Start of Block

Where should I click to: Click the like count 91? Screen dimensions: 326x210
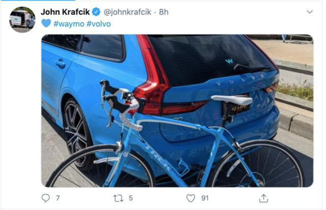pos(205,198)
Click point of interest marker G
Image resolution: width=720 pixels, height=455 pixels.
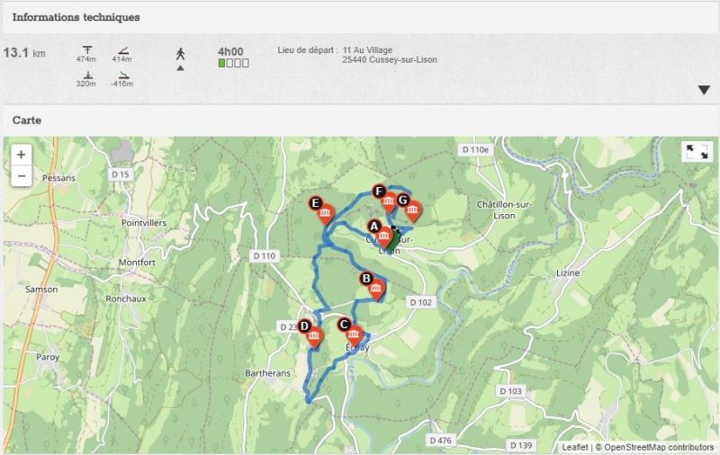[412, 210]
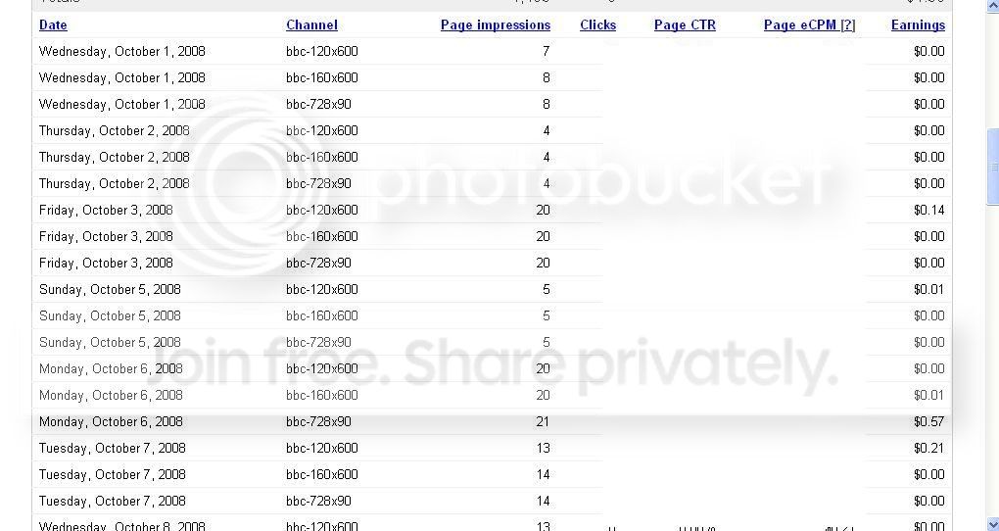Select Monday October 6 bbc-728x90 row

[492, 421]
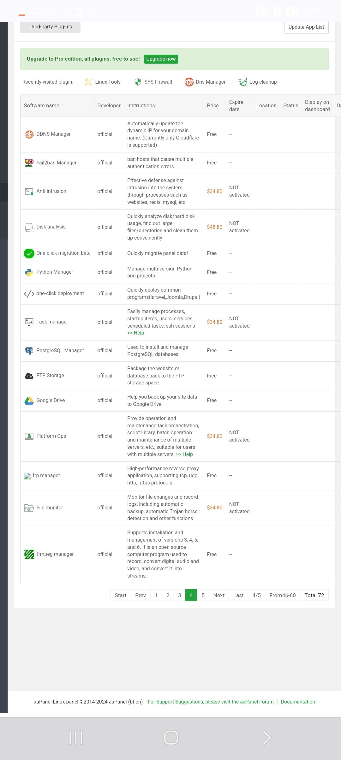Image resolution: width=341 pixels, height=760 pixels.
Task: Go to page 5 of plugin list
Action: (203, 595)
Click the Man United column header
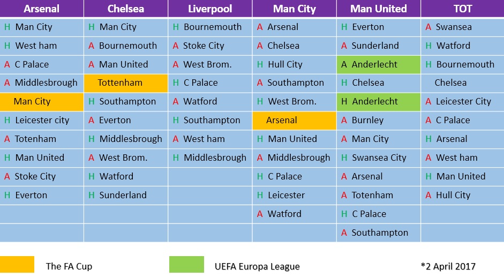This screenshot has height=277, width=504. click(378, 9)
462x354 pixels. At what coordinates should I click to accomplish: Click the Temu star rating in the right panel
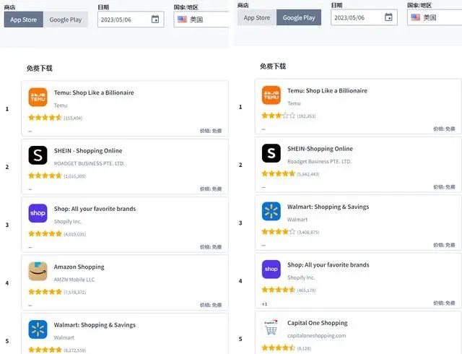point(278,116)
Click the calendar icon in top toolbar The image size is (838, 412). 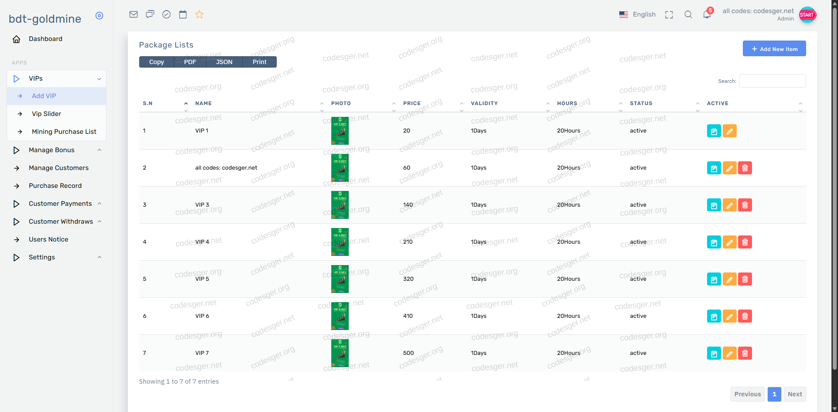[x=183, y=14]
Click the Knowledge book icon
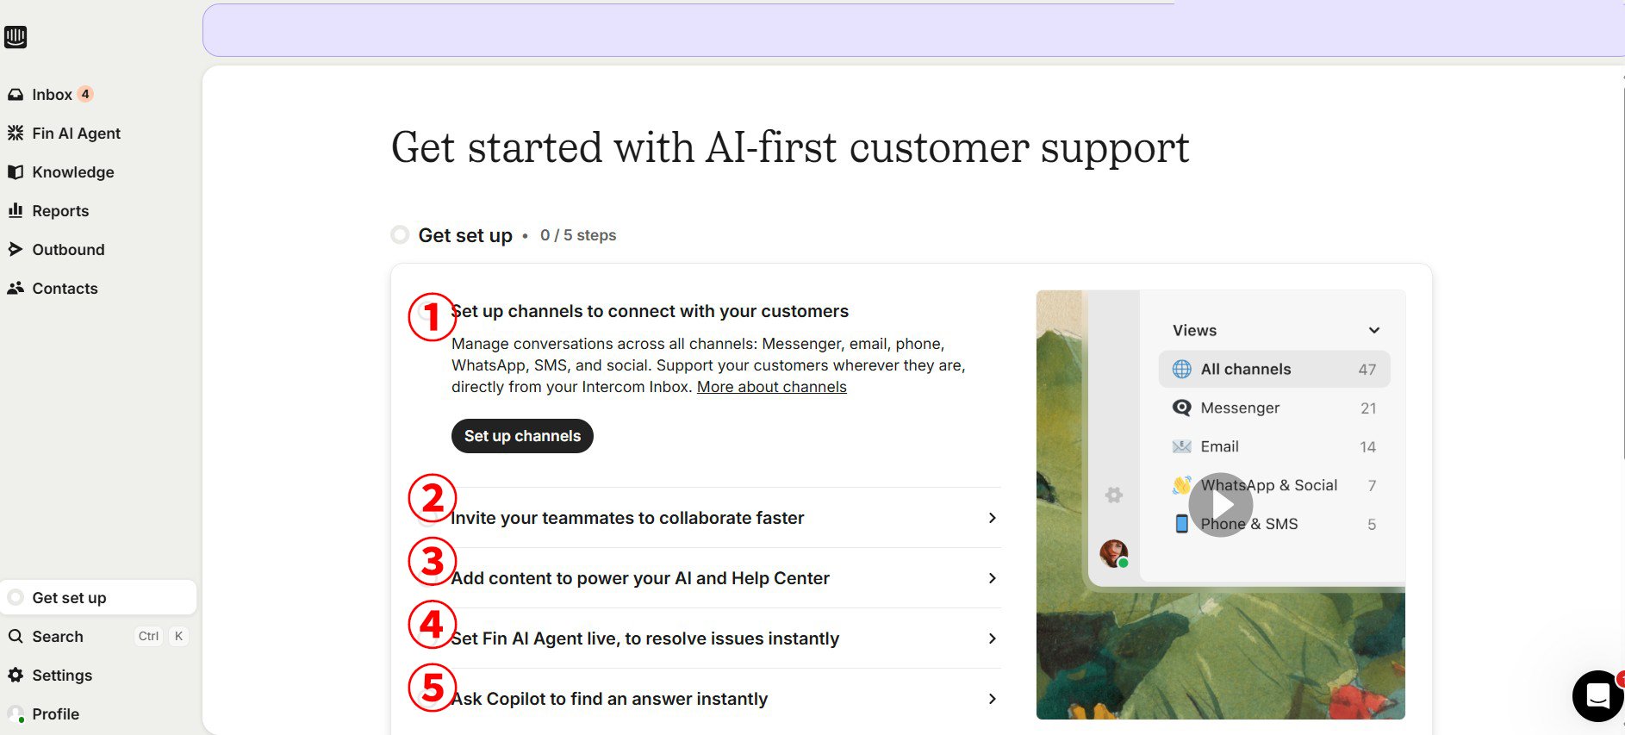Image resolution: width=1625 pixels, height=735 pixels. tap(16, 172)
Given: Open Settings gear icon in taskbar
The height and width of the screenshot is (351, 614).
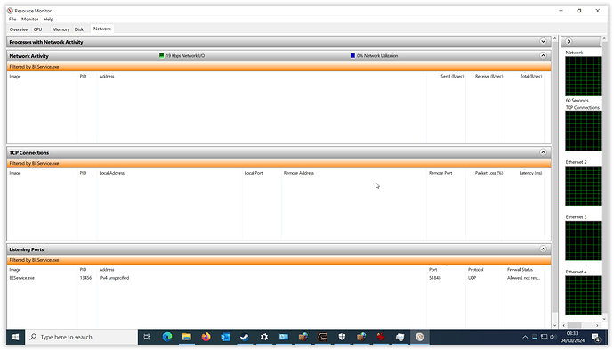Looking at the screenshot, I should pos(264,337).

End of Block

Task goal: The copy must start at the line containing "The height and" and stop at the last line of the listing, both included, with every line exact and no pictures.

Response for this exercise:
The height and width of the screenshot is (351, 614).
Looking at the screenshot, I should pos(264,337).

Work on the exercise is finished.